ユーザーを記憶するためにsessionIdcookie以外の別のcookieを使用する必要がある理由は、セッションがすぐに期限切れになるか、サーバーでパフォーマンスの問題が発生するためではありません。
Jetty(およびおそらく他の多くのサーブレットコンテナ)には、メモリからディスクまたはデータベースへのアイドルセッションの自動削除を可能にする機能があり、IMHOは、重いセッションをメモリに格納することに伴うパフォーマンスの問題に関する上記のすべての正当化を除外します。
別のCookieが使用される理由は、remember-meは、セッションの有効期限が切れた後でもユーザーを記憶するためです。したがって、ユーザーのセッションが期限切れになった場合、他のCookieを使用して、パスワードを入力せずにユーザーを認証します。これにより、フィッシング攻撃の可能性が明らかに低くなります。それにも欠点がありますが、たとえば、誰かがあなたのラップトップにアクセスして認証トークンを盗んだ場合、サーバーがトークンをクライアントと場所のみにバインドするためにさらに多くのセキュリティ対策を適用しない限り、あなたになりすますことができます。

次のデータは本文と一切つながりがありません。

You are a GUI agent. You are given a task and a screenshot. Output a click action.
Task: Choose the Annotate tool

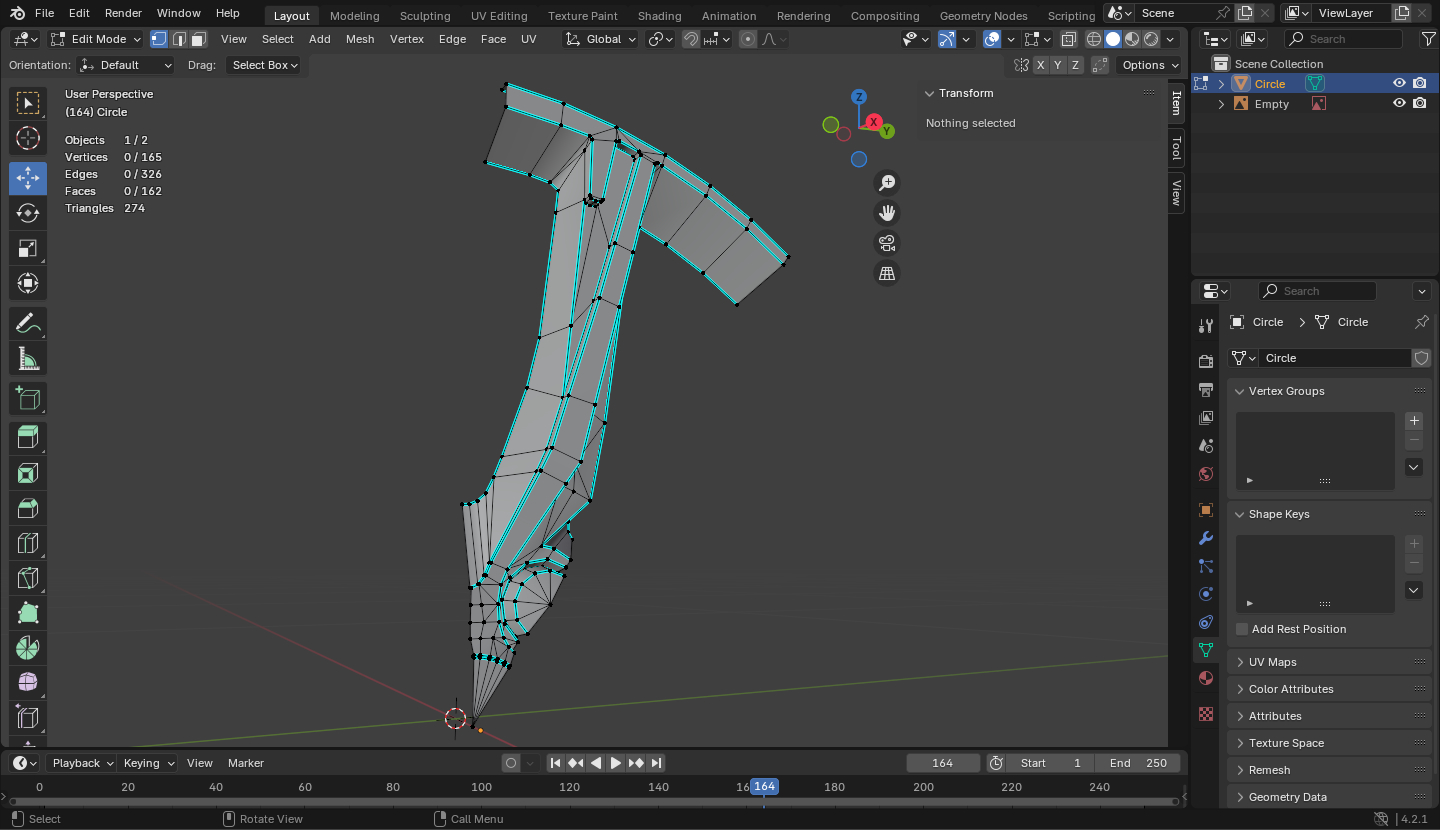click(28, 323)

つまり、remember-meは認証メカニズムであり、セッションCookieの代わりにはなりません。
長期のセッション有効期限は、メモリから保存されている限り問題ないと思います。有効期限が切れたら、パスワードを要求するだけです。多くのWebサイトでは、この機能を「30日間記憶してください」として提供しています。これは、長期のsessionIdCookieを使用するだけで実現できます。